1129 On June 2 after going on Crusade in 1120 and becoming a close friend of the Knights Templar, and being about to return to Anjou in 1127 when Baldwin II made him an offer he couldn't refuse (after William I Bures and Hugues de Payens returned empty-handed from a mission to France to find her a better hubby), Count Fulk (Fulques) V the Young of Anjou (1089-1143), marries his daughter Melisende (Melusine) (Melisanda) (1105-61) putting him in line to become king-consort of Jerusalem when he dies (1131); after Sunni Damascus ruler (since 1128) Taj al-Din Buri (-1132) orders the massacre of 6K Ismaili Muslims after hearing rumors that they are conspiring with the Crusaders to give them the strategic fort in Banias (named after the Greek god Pan) at the foot of Mt. Hermon N of the Golan Heights in return for control of Tyre, a 60K-man Latin army incl. the Templars head to Damascus with 60K troops, causing Buri to ally with Imad al-Din Zengi of Alepoo to stop them, gaining reinforcements from Hama as well as Turkomen and Arab allies; too bad, a division under constable William I of Bures sets off to gather supplies, and is intercepted by a Muslim force in Buraq (Braq) (Burak) (modern-day Al-Buraq) SE of Hama, ending the Latin offensive before the army reaches the city; meanwhile Fulk leaves Anjou (incl.
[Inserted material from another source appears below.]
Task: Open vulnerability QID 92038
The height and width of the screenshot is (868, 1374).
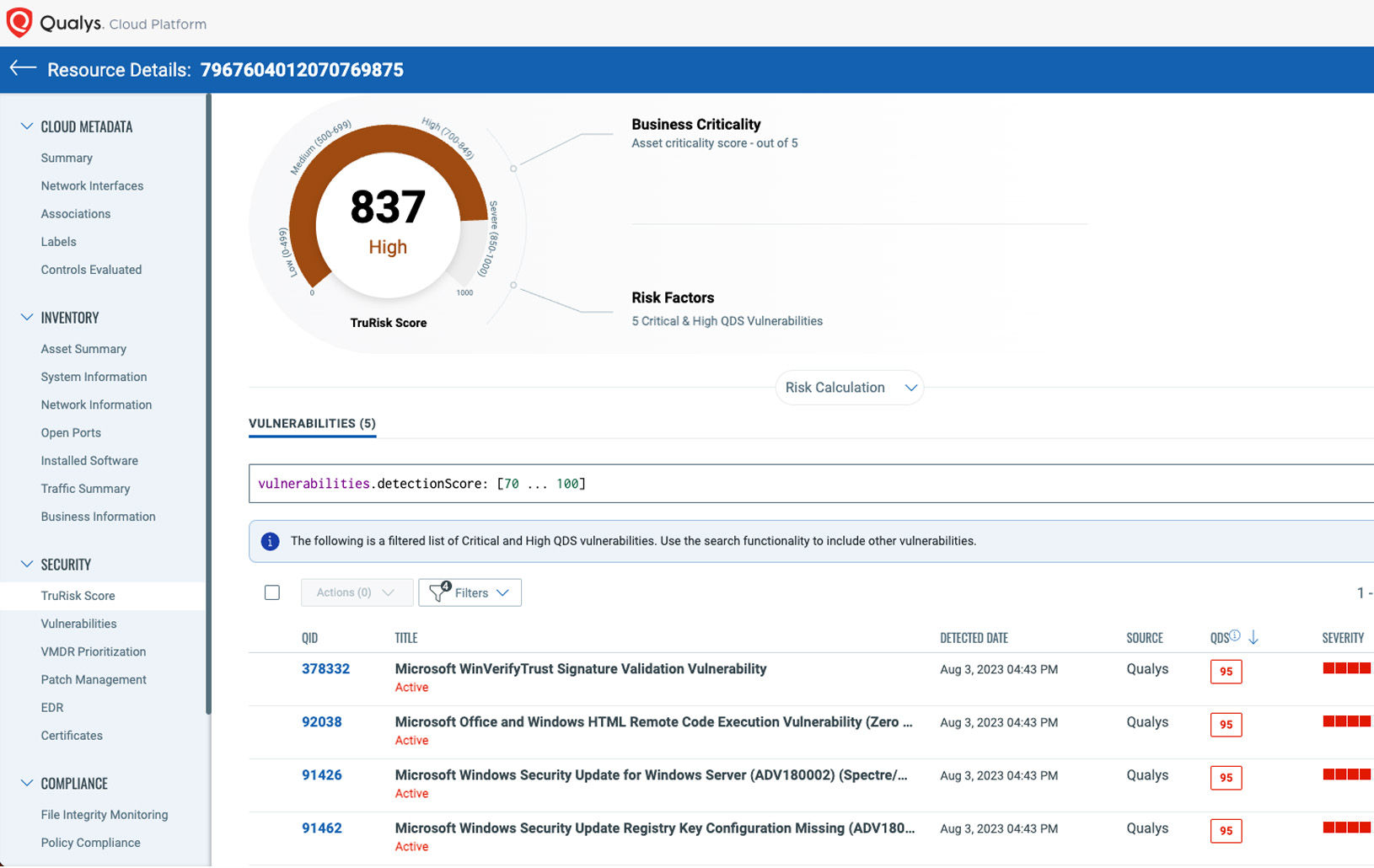Action: click(321, 721)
Maine and Touraine) to his son Geoffrey V Plantagenet, causing Louis VI the Fat to worry about the Anglo-Norman menace. The Aragonese under Alfonso I the Battler defeat a Murabitun army (which incl. many black slaves) led by Ali ibn Majjuz, gov. of Seville deep inside Valencian territory at the Battle of Alcira. Toros I dies, and his son Constantin (Gosdantin) II (b. 1035) becomes king of Lesser Armenia (Cilicia), but a few mo. later a palace intrigue has him imprisoned and poisoned, and Toros I's brother Levon (Leon) I (-1140) becomes king of Lesser Armenia (until Feb. 14, 1140). Lothar III permits citizens of Duisburg to break stones in the woods; the oldest deed in the city archives dates to this year. Births: German Saxon duke (1142-80) and Bavarian duke (1156-80) Henry the Lion (d. 1195); son of Henry the Proud. Deaths: Japanese emperor #72 (1073-87) Shirakawa (b. 1053) on July 24.